The word "height" may appear in some of the lines below. State how many lines contain it, and write only that number.

DATA RECORDS -

________

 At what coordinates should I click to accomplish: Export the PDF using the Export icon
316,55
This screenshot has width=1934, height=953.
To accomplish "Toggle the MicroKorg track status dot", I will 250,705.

________

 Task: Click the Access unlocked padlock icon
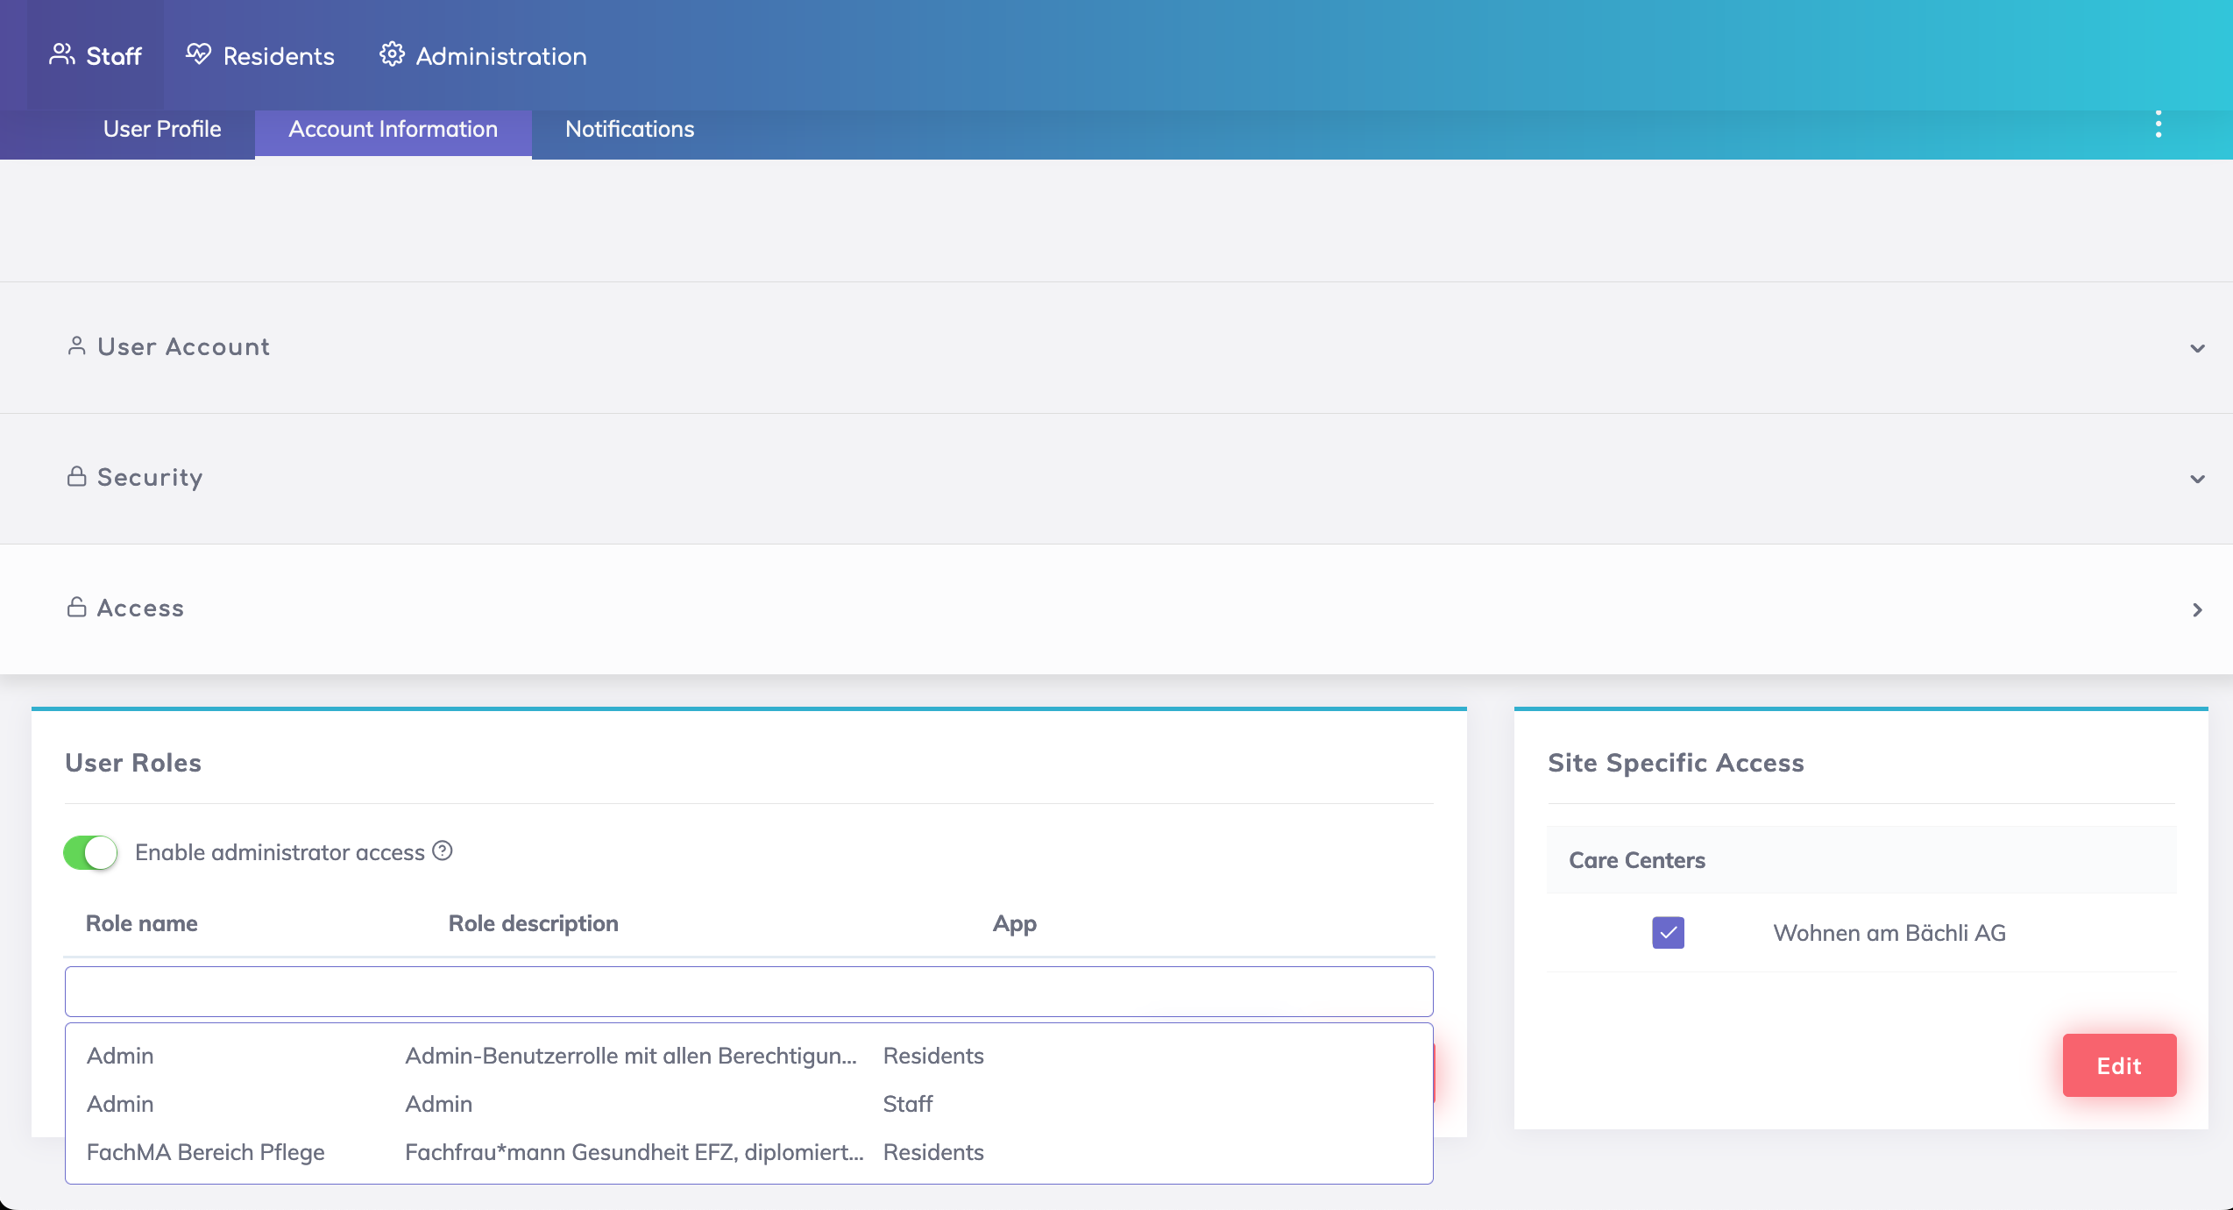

________

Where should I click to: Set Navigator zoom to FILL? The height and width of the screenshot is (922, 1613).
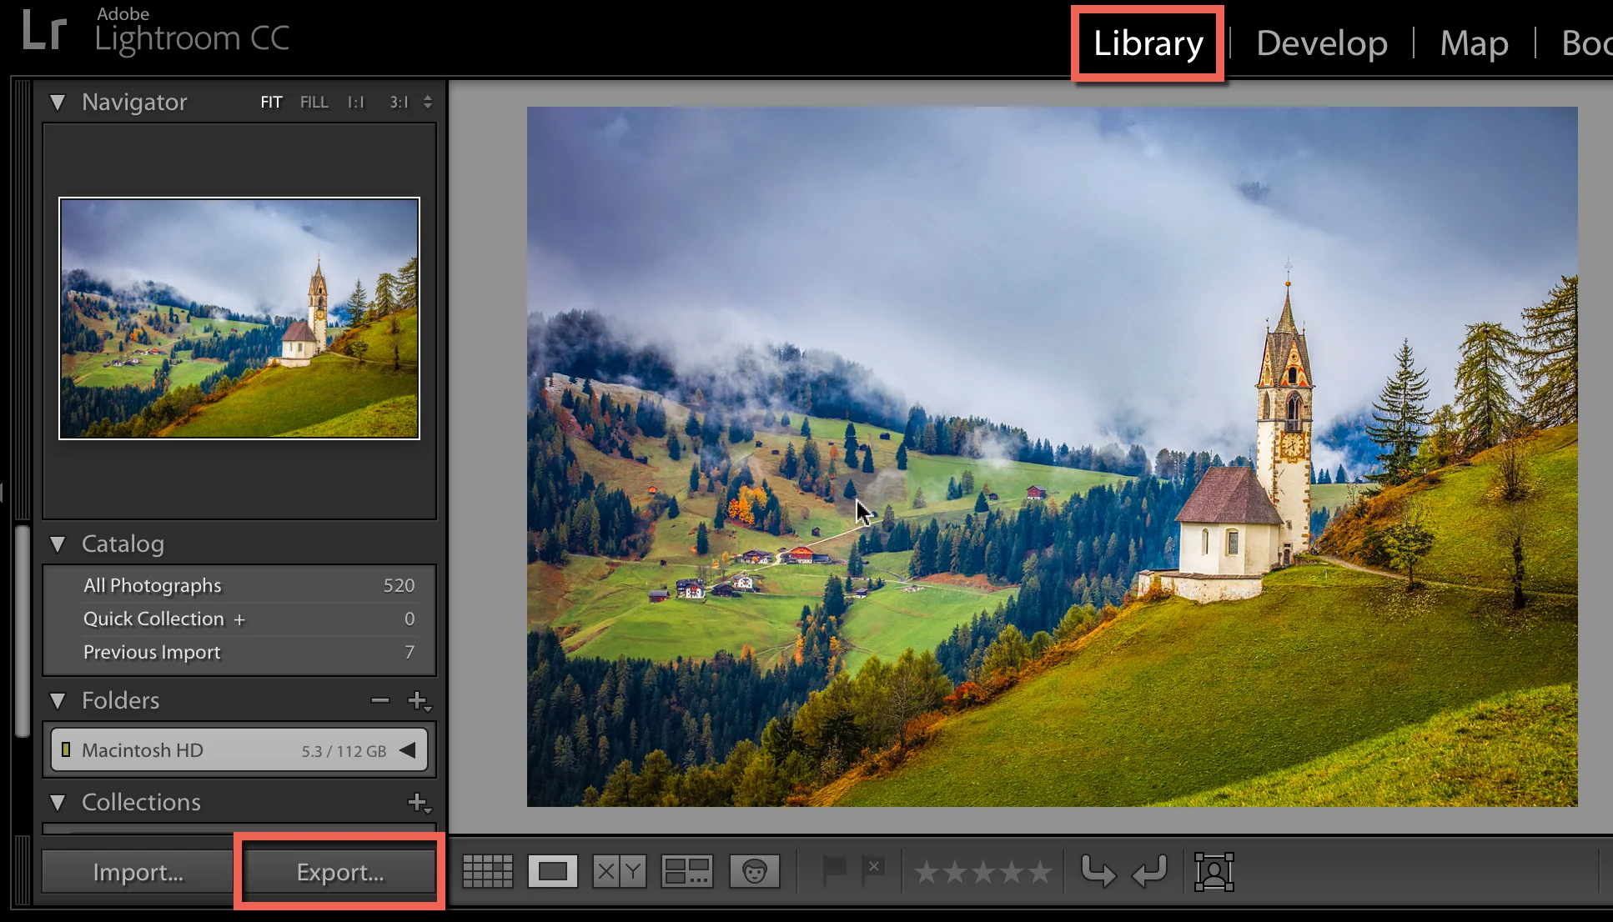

________

EXERCISE ANSWER - 2